◆ Exercise inputs:
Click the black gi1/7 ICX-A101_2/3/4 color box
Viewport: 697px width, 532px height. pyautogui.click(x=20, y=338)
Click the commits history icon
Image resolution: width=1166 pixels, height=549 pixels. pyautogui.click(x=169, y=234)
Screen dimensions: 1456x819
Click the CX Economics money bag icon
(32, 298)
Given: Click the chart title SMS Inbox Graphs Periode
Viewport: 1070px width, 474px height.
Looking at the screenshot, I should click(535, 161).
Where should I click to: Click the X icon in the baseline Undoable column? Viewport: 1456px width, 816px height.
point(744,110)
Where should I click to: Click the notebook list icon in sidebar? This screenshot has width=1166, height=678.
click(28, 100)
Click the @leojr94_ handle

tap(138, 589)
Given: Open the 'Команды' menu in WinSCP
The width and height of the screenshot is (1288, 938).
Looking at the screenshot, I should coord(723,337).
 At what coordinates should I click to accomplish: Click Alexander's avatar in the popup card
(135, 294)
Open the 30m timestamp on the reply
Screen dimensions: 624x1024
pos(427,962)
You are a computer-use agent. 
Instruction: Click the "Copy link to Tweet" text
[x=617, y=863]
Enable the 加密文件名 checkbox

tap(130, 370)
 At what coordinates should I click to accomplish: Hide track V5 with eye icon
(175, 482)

◆ Required work:
Where a line in the records above contains the string "Given", copy that line.

◆ Solved problem:
Given: Click the chart title SMS Inbox Graphs Periode
Given: Open the 'Команды' menu in WinSCP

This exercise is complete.